THURSDAY, Jan. 9, 2020 (HealthDay News) — Adherence to a healthy lifestyle at midlife is associated with increased life expectancy free of major chronic diseases, according to a study published online Jan. 8 in The BMJ.
Yanping Li, Ph.D., from the Harvard T.H. Chan School of Public Health in Boston, and colleagues conducted a prospective cohort study to examine how a healthy lifestyle is related to life expectancy free from major chronic diseases. Data were included from 73,196 participants from the Nurses’ Health Study and 38,366 from the Health Professionals Follow-Up Study.
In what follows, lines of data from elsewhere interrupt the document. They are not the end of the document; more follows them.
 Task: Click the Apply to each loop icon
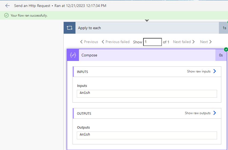tap(70, 28)
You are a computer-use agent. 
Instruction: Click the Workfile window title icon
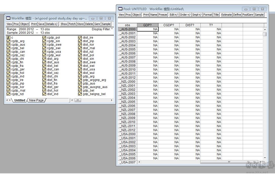8,18
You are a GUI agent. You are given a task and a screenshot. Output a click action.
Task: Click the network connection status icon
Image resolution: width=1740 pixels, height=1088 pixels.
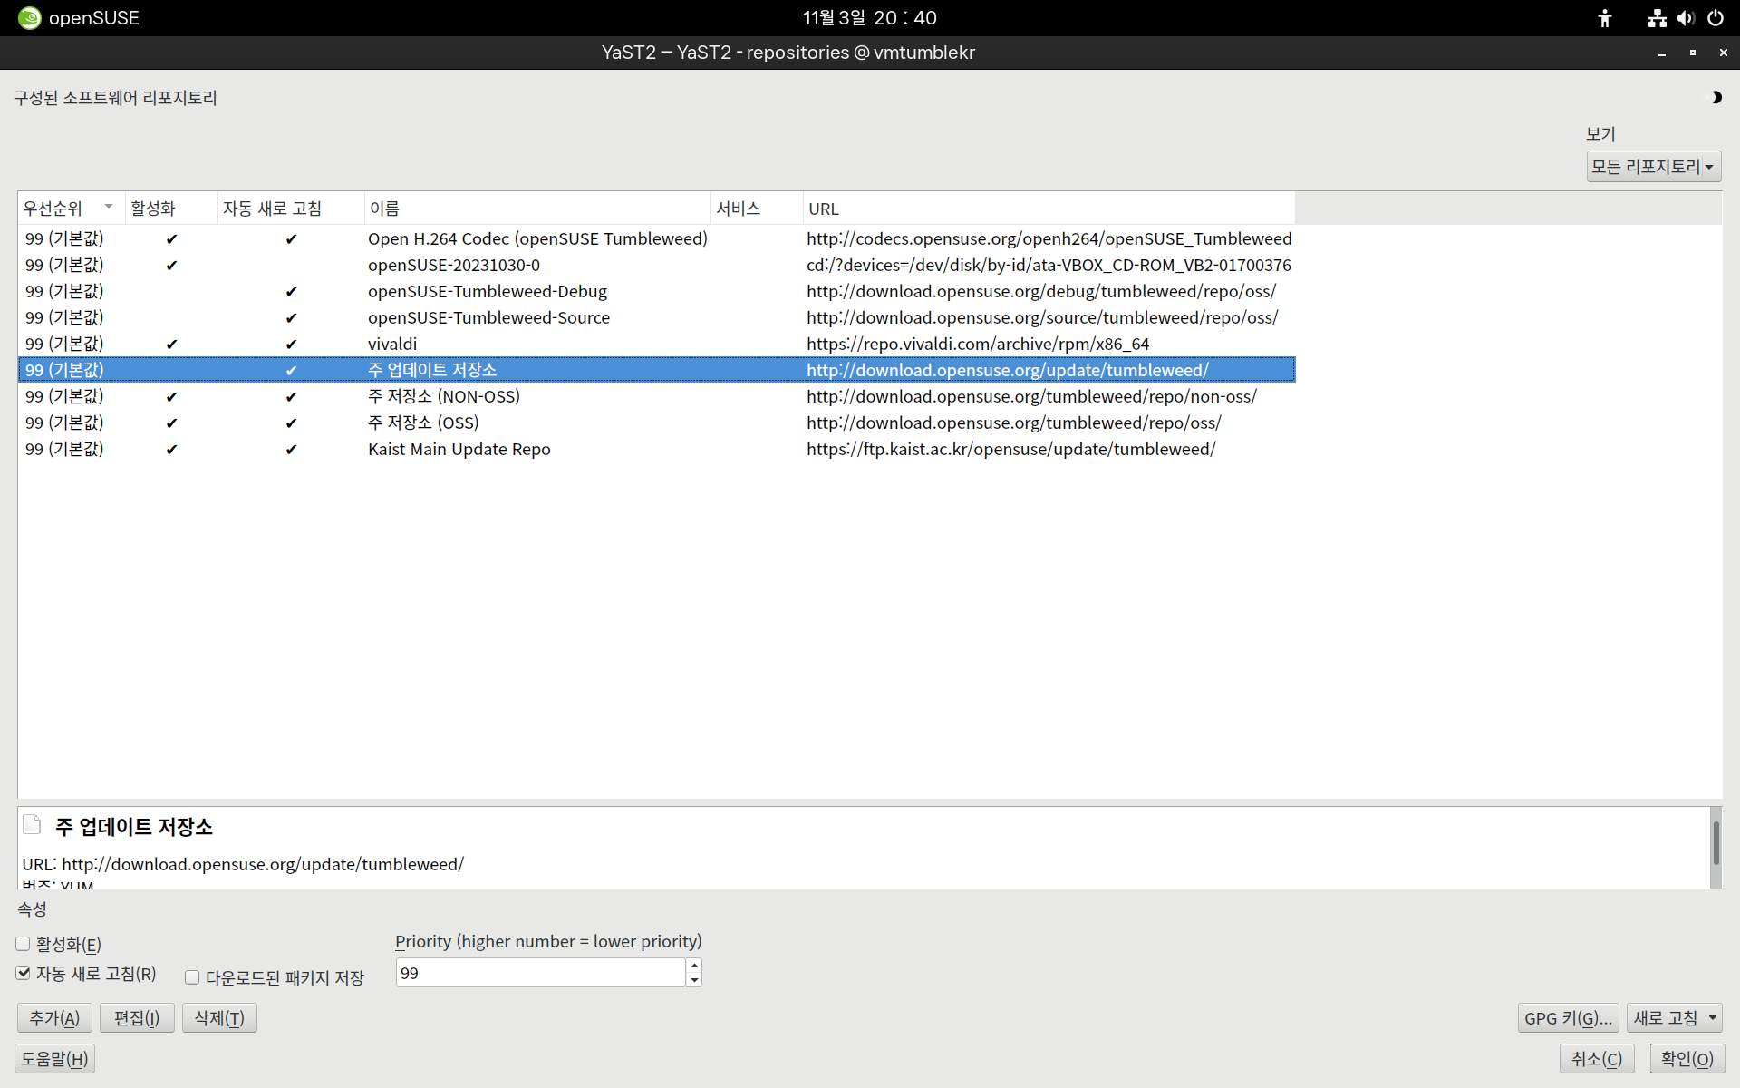[x=1657, y=18]
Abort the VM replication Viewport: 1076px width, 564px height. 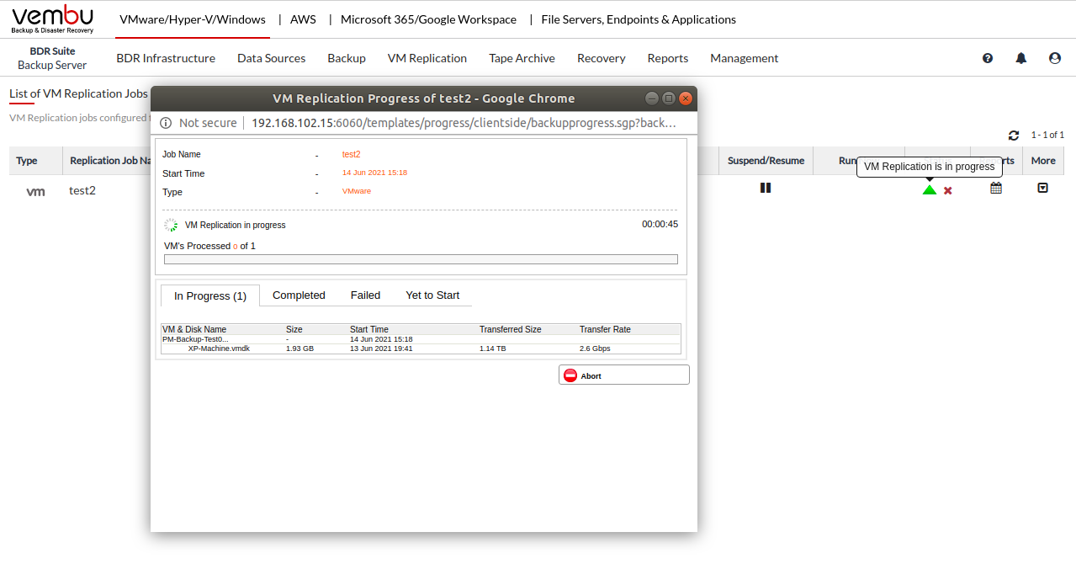click(623, 375)
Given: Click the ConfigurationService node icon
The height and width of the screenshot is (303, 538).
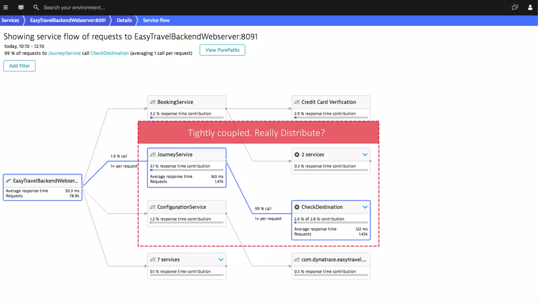Looking at the screenshot, I should tap(153, 207).
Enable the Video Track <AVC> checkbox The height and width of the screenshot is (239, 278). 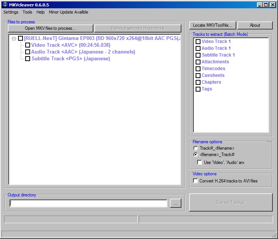27,45
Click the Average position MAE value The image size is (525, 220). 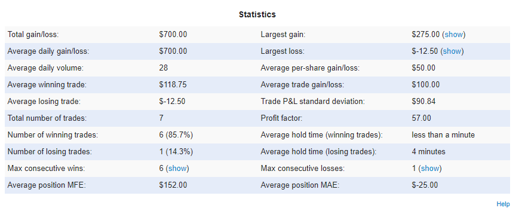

The main exposures were five lifestyle factors: never smoking; body mass index 18.5 to 24.9 kg/m²; ≥30 minutes/day of moderate to vigorous physical activity; moderate alcohol intake; and a higher diet quality score.
The researchers found that life expectancy free of diabetes, cardiovascular diseases, and cancer at age 50 was 23.7 and 34.4 years for women who adopted no versus four or five low-risk lifestyle factors. Among men, the corresponding life expectancy was 23.5 and 31.1 years, respectively. Disease-free life expectancies for current male smokers who smoked heavily or obese men and women accounted for the lowest proportion (≤75 percent) of total life expectancy at age 50 years.
“Promotion of a healthy lifestyle would help to reduce the health care burdens through lowering the risk of developing multiple chronic diseases, including cancer, cardiovascular disease, and diabetes, and extending disease-free life expectancy,” the authors write.
Several authors disclosed financial ties to the nutrition and health industries.